Triage – the act of ranking patients based on their odds of survival – is usually reserved for wartime. Civilian doctors rarely resort to it.
But the new reality of COVID-19 has forced medical professionals and government officials to wrestle with how it should be done in local hospitals. If 10 people need a ventilator, but only five are available, who gets the machines?
Officials in San Diego – and across California – are rushing to create a uniform plan that would answer exactly that question with some measure of objectivity. Officials declined to say when that plan might be available or when it might receive public vetting.
While some other states, such as New York and Washington, do have triage plans in place, California does not. If a surge happened in San Diego hospitals today, patients might not be triaged in the same way at different hospitals throughout the region – opening the door to inequity in who gets critical life-saving resources and who does not.
San Diego’s curve has flattened somewhat in the last week, but it is still possible that local hospitals could be overwhelmed with more patients than they have the ability to treat, according to modeling previously released by county officials.
“Hopefully we won’t ever need a plan like this, but we have to be ready,” said Dr. Lynette Cederquist, a doctor with UC San Diego Health, who is currently working on multiple triage plans.

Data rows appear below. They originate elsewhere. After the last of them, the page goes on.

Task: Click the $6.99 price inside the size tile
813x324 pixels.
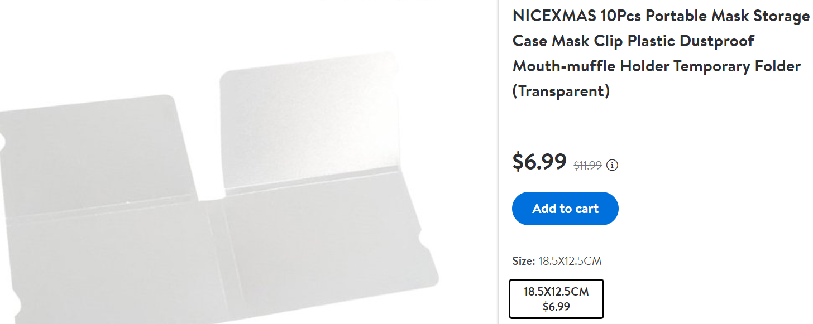Action: coord(556,306)
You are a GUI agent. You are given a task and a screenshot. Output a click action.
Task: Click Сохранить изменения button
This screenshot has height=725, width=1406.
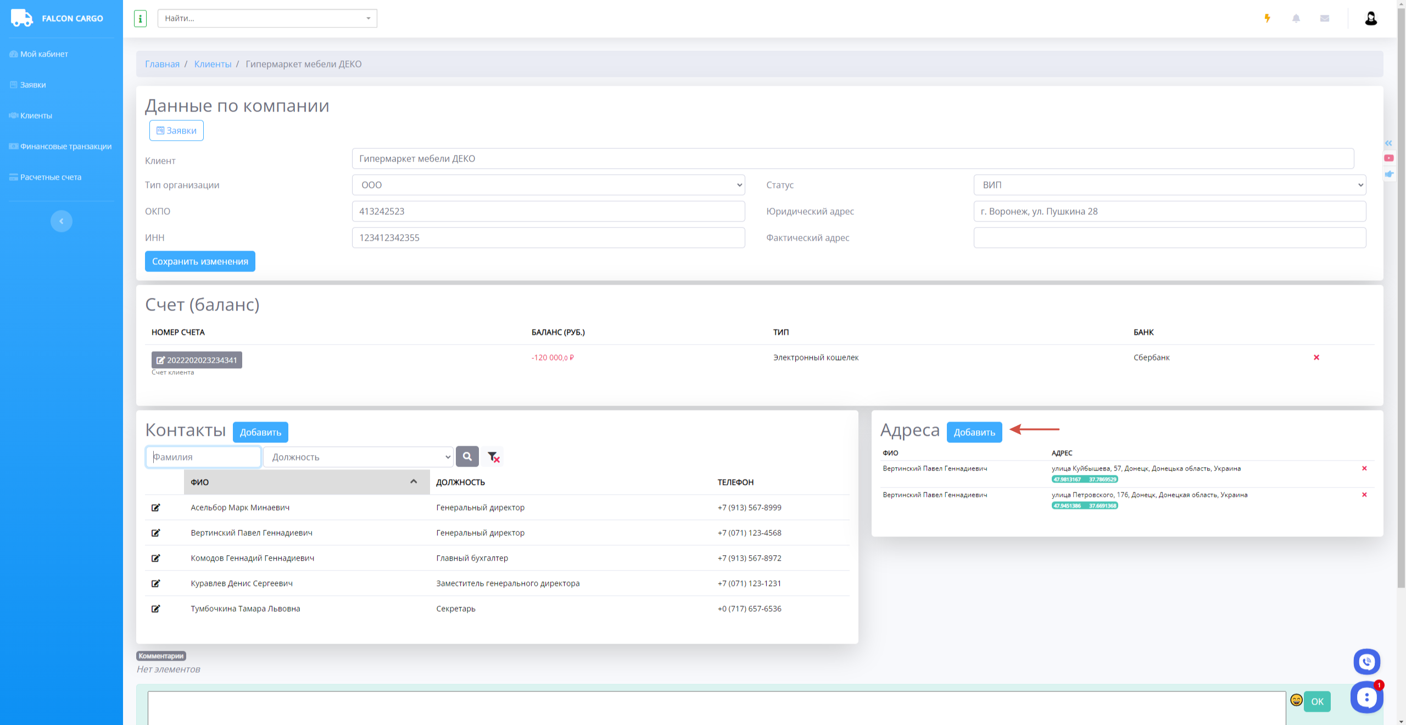pyautogui.click(x=200, y=262)
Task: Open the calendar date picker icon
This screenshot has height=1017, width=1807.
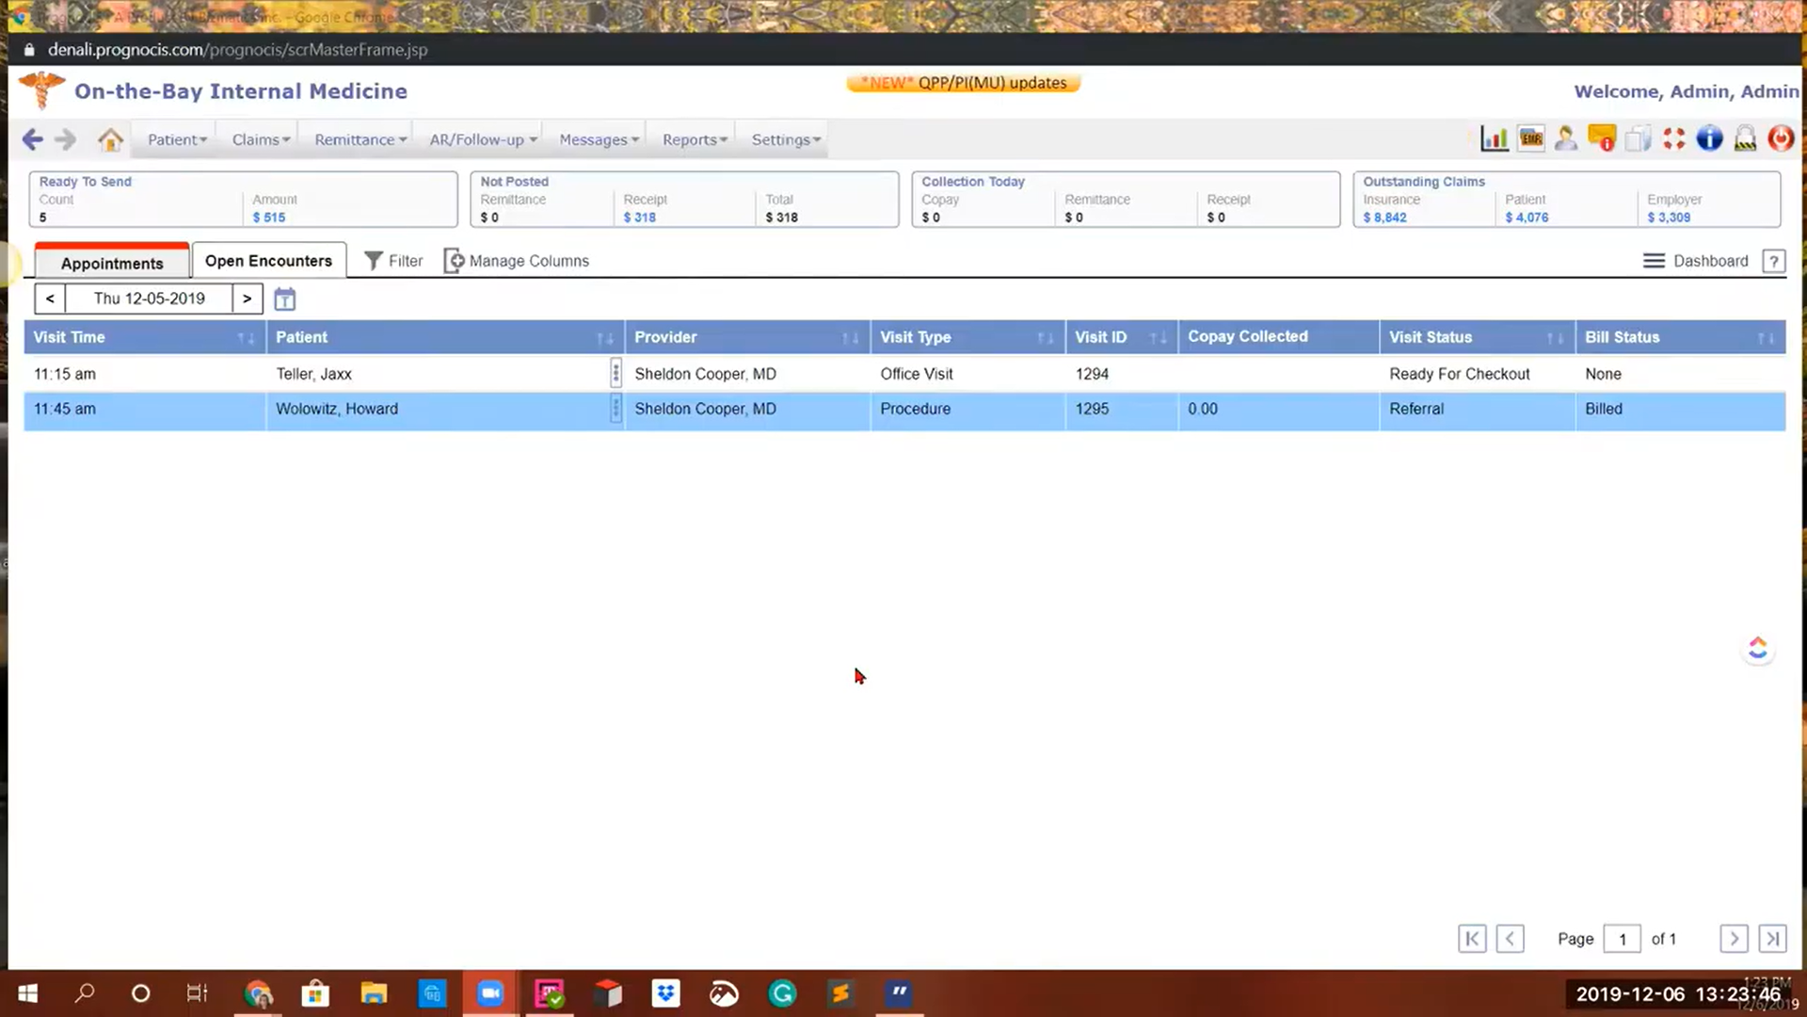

Most triage plans work in the same way, she said. Patients are ranked based on their chances of short-term and long-term survival. A patient with underlying conditions – such as dementia or cancer – would have less chance of long-term survival. That patient would receive less priority in the event of a ventilator shortage.
Some patients would also receive higher priority – pregnant women and frontline health care workers, for instance, said Cederquist.
In the event of a tie, some kind of lottery system would be used to decide which patient receives critical care treatment, said Cederquist.
The plans Cederquist is working on do not take age into account.
“There was significant debate about this [age] piece, as most people felt prioritizing a younger person would be ethically supported, and likely would be something society would support, but legal input felt it would violate legal restrictions of age discrimination,” Cederquist wrote in an email.
She noted that many older patients have underlying conditions, which would inherently lower their priority.
During a resource crisis, hospitals would set up triage teams. The teams would be responsible for assigning a ranking – which would likely be point-based – to each patient. Doctors who work on the triage team do not treat patients and vice-versa, Cederquist said.
The local triage plan would not just apply to ventilators. It would also apply to other machines that could be in short supply in a worst-case scenario, such as those that can assist heart or kidney functions, Cederquist said.
Cederquist is simultaneously involved in creating several triage plans. Once the plans are completed, it is unclear exactly which one will take precedence in San Diego County.
She is part of one working group that involves representatives from local hospitals, as well as representatives from the county Health and Human Services Agency, that is working to create a plan that San Diego hospitals could follow.
Cederquist is also on a committee working to create a plan for the entire University of California system of hospitals.
State officials are also working to create their own statewide plan, Cederquist said. State officials declined to say when the plan might be finished.
It’s unclear how such plans might apply to a hospital chain such as Kaiser Permanente, which has hospitals nationwide and locally.
Cederquist said all the plans she is working on are close to being finalized. She also said the state guidance is expected soon.
Dr. James Schultz, president of the San Diego County Medical Society, said it’s important to have the plans in place, in the event of a worst-case scenario. In that situation, individual doctors should never be tasked with making case-by-case decisions about who gets critical care, he said.
Schultz said the local Medical Society has a bioethics committee, which has helped inform the county triage planning process.
Cederquist said she hopes any county or statewide plans will seek public input, as some plans in other states have.
“There’s definitely a sense of the importance of getting community buy-in” from people on the county work group, said Cederquist. The plan needs to be “supported by community values.”
County officials declined to say whether their triage planning process would include public input.
“Discussions here have taken place in advance of the expected release of guidance from the state, guidance which the hospitals will likely follow,” wrote county spokesman Michael Workman, in an email.